What’s at Stake? Culture and Traditions Under Threat

Indigneous art marks many areas of cultural significance across the Kimberley

The importance of culture

Today, more than 30 Aboriginal tribes remain in the Kimberley region, each with its own language and many with unique cultural practices. Nobody owns culture. It is loaned to each generation to preserve and pass on to the next generation. Our culture and traditions tie us to this country and we are obliged by our ancestors to see that it continues. We are obliged by respect of country and the hope for a proper life for our children that we honour the culture and traditions of our people.

 

A home to the world’s most ancient continuous culture

The Bradshaw Paintings, or gwion gwion, are thought to date back to at least 17,000 years ago.
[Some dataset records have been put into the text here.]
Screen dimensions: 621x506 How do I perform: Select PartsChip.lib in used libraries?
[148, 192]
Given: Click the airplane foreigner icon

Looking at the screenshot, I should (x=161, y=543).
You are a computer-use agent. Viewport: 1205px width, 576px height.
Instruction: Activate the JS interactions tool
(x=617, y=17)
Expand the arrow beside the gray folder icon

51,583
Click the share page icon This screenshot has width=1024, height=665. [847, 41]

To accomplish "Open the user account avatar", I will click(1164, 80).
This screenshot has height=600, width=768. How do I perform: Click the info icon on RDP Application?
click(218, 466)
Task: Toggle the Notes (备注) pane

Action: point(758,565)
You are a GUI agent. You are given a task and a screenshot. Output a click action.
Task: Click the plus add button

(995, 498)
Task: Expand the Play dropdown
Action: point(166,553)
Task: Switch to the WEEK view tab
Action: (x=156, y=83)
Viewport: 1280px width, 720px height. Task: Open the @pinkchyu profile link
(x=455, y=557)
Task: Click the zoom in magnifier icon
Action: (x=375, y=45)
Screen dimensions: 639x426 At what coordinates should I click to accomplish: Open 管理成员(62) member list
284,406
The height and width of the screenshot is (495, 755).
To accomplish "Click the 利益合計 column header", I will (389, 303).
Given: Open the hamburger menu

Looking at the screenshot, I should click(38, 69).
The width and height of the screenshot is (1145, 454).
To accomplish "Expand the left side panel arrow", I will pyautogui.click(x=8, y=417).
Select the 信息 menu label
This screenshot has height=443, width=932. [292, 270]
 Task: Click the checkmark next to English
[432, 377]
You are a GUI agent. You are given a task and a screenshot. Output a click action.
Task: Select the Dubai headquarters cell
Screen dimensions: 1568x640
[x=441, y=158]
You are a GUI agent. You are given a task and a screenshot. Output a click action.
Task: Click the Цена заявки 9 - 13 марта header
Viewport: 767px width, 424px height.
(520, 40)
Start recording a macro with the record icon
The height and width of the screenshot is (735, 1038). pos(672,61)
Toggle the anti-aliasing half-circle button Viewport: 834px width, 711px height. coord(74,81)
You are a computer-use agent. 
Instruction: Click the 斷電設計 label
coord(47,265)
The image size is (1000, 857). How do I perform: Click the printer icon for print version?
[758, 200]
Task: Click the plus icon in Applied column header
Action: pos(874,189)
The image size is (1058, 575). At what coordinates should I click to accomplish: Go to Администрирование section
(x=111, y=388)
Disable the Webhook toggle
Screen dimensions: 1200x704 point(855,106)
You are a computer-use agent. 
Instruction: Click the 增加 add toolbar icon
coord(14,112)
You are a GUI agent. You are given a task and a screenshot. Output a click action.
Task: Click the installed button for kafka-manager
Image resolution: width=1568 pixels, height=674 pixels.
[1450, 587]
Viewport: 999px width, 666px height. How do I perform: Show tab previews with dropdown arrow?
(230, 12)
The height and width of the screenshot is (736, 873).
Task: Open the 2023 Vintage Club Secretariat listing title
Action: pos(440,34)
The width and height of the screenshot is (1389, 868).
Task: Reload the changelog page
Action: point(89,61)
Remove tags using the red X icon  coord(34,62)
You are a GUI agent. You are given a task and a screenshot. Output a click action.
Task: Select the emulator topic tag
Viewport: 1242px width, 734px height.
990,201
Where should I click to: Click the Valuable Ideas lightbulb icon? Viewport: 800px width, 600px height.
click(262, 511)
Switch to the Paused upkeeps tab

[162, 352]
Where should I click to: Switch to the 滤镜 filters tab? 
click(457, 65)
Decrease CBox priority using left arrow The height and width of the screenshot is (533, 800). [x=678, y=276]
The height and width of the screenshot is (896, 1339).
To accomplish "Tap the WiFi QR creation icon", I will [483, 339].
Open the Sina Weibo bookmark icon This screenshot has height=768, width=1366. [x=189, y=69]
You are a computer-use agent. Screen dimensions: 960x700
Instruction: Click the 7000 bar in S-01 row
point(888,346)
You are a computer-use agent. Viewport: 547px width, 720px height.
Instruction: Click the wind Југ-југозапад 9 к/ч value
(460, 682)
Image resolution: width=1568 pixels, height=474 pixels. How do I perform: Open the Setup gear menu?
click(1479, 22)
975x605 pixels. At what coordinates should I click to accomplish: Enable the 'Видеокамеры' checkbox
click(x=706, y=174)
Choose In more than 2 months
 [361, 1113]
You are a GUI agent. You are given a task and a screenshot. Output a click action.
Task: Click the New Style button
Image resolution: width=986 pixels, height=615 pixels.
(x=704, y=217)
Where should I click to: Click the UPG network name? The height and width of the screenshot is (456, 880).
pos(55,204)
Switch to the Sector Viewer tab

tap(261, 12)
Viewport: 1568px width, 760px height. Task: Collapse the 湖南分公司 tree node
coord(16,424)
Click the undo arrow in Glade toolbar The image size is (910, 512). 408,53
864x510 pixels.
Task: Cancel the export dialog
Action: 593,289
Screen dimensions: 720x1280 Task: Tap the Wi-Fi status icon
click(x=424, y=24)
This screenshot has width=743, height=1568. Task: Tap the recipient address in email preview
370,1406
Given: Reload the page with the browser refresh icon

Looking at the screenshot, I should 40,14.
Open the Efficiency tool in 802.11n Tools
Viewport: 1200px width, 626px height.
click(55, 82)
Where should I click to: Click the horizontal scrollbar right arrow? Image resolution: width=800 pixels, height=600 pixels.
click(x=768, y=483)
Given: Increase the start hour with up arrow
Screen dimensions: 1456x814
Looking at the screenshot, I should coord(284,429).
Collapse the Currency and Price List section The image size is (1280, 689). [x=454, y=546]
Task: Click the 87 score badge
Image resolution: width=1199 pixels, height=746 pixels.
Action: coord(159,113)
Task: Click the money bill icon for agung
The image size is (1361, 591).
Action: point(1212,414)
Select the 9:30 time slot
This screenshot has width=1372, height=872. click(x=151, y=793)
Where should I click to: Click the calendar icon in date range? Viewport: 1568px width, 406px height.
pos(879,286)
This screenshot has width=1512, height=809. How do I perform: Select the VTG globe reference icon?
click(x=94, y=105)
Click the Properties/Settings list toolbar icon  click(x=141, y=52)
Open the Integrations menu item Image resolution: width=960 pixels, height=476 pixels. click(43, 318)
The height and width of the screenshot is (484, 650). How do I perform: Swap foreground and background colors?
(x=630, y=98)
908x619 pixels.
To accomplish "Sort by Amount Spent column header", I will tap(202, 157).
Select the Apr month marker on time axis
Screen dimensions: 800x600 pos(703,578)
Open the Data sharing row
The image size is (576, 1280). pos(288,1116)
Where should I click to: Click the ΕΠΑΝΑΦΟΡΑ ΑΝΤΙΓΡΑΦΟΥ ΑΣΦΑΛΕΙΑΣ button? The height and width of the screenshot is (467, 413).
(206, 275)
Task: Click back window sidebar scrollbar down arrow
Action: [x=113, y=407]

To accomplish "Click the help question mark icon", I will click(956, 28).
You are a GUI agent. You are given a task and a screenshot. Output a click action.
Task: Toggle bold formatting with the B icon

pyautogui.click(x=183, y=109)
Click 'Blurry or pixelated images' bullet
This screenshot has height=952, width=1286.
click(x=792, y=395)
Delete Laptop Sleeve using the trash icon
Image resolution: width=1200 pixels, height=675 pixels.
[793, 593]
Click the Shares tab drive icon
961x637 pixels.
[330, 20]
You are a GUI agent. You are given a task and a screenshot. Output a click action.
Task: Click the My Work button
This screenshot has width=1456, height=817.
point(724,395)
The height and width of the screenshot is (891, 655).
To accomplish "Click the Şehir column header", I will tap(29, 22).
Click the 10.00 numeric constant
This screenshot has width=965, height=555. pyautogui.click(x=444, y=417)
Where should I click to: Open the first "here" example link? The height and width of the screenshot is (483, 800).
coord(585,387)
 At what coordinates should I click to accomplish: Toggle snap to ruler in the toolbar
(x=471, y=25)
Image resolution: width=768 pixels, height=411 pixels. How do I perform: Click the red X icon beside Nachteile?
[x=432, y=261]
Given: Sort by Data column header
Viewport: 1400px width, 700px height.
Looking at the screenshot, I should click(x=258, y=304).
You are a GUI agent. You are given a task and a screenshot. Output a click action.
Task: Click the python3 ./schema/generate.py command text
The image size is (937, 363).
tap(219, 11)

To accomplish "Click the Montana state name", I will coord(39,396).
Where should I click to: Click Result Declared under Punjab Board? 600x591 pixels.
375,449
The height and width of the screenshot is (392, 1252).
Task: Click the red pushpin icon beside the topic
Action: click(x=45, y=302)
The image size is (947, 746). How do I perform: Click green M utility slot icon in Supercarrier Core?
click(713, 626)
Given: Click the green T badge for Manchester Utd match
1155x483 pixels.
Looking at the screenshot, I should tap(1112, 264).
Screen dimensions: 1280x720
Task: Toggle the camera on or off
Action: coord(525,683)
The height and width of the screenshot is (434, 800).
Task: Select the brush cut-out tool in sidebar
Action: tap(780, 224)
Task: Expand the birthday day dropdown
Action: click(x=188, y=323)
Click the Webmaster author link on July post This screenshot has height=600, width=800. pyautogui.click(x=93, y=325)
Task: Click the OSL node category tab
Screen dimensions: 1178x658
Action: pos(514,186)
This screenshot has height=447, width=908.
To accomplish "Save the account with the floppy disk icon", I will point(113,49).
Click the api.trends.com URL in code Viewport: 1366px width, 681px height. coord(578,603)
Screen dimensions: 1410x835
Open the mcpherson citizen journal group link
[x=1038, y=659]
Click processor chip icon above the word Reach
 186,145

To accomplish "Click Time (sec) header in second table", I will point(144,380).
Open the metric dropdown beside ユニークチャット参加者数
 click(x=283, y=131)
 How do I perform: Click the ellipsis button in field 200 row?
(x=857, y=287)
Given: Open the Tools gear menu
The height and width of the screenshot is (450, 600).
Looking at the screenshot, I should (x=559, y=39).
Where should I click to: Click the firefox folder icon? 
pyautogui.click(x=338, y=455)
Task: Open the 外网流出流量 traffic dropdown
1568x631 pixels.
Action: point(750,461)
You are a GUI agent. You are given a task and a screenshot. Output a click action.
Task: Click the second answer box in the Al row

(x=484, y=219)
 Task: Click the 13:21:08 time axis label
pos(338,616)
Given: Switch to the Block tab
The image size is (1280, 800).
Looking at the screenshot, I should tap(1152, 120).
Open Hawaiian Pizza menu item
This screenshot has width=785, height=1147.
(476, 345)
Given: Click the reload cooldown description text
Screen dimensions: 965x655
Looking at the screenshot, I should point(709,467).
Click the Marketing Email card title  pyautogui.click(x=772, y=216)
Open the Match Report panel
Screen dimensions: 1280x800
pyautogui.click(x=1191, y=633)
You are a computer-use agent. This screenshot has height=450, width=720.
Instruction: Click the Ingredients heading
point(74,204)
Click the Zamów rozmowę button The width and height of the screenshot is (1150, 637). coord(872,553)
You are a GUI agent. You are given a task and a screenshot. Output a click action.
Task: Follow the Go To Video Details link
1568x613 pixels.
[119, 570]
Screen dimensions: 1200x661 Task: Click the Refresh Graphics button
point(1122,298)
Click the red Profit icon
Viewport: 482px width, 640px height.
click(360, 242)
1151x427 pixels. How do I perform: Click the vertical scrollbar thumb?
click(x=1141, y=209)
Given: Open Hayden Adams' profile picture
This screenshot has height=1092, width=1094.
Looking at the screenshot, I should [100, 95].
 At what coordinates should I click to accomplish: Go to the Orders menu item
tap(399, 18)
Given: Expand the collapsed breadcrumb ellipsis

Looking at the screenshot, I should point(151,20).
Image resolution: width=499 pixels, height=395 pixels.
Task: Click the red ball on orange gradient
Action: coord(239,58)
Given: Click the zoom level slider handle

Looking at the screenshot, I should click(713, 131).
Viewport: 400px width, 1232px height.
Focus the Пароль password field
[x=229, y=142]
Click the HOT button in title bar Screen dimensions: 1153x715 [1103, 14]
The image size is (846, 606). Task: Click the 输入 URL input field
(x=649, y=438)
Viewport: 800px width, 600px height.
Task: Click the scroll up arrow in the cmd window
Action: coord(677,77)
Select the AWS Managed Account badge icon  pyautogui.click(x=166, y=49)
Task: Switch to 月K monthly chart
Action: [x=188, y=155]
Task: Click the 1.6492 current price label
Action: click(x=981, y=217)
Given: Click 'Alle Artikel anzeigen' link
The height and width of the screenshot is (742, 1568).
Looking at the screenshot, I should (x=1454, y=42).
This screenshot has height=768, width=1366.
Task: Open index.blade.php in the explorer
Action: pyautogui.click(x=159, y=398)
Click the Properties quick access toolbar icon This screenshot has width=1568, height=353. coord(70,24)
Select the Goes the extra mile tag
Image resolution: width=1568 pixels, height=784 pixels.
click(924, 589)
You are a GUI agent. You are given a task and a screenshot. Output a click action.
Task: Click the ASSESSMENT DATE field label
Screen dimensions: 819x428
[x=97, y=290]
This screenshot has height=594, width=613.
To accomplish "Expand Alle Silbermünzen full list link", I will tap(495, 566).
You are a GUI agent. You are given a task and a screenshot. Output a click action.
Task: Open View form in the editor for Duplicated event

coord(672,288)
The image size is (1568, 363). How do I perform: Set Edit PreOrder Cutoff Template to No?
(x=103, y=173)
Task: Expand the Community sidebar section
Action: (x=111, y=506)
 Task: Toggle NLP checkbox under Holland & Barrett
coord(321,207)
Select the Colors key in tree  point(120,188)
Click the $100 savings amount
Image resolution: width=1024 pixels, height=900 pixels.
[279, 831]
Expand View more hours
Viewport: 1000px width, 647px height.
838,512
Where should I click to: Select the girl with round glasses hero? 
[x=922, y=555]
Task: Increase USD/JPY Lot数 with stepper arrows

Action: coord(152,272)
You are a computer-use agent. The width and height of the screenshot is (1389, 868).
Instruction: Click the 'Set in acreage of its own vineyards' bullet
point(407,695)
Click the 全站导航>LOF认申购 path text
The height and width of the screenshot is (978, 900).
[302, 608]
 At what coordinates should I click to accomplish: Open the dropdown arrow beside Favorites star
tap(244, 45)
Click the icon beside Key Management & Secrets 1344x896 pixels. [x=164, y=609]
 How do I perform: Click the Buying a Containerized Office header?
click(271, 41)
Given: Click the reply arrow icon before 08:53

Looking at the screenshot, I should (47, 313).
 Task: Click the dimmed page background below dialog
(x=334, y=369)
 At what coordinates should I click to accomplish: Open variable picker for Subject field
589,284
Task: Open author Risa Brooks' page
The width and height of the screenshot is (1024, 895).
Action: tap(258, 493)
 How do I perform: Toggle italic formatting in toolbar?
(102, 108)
These elegant images have been interpreted as indicating that a vibrant culture had already been long in place¹. There are also indications of Aboriginal habitation of the Dampier Peninsula region dating back 28,000 years² and 40,000 years or more elsewhere in the Kimberley.

 

Sustainable living in the Kimberley

In the past, we lived in harmony with nature by observing its laws and working with those laws. In a world of modernity Indigenous people are just now making real the promise of building a connection with modern life, our ancient culture and the country which gives us everything.

 

We are building sustainable industries, like eco-tourism, cultural tourism, selling and promoting our art and artifacts and harvesting Gubinge fruit. These industries bring us pride, meaning and purpose. They are building an economy which fosters respect of the land and culture and show us a way forward in friendship with white Australia which also honours our past and obligations to our ancestors.

 

Heavy industrial development threatens all of this. It threatens to directly damage country, our sacred sites and special songlines. The infrastructure which it brings will open the land to further destructive developments and an erosion of country and culture; an erosion of us.

It’s difficult to see how this use of country can be made in any way compatible with the past, present or future of the Traditional Owners of the Kimberley.

 

What of the future?

Indigenous Australians see ourselves as inextricably linked to our land, our country. Our personal and cultural identities are intertwined with our view of the forces which created the landscape and govern the land and environment in which we live. We are part of this place where the birds, animals, plants, fish, rocks, the stars, the wind and trees are also parts of the whole.

 

We honour these things and milestones in our lives and conduct our rites of passage in places which we hold sacred in this land. Our songlines in this country connect us with these things and our ancestors. These places, these rituals are a deep part of our personal and cultural identity. They are what makes us who we are. We could move to a big city and live in what you call “comfort”, but then who would we be?

 

If we lose our land, our sacred places or our country is somehow compromised we will be lost both as individuals and as a race of man. We will become like others who have no place in this land or this world. We will cease to exist.

 

Who knows best for us?

We ask politicians to accept that their ways are not always our ways and that they cannot know what is right for the peoples of our ancient culture. We have lived in this way in this country since long before the first crops were grown in Europe or the pyramids of Egypt even possible. Understanding this is called “respect”.

 

 

Sources:

¹ The Bradshaw Foundation – www.bradshawfoundation.com/bradshaws.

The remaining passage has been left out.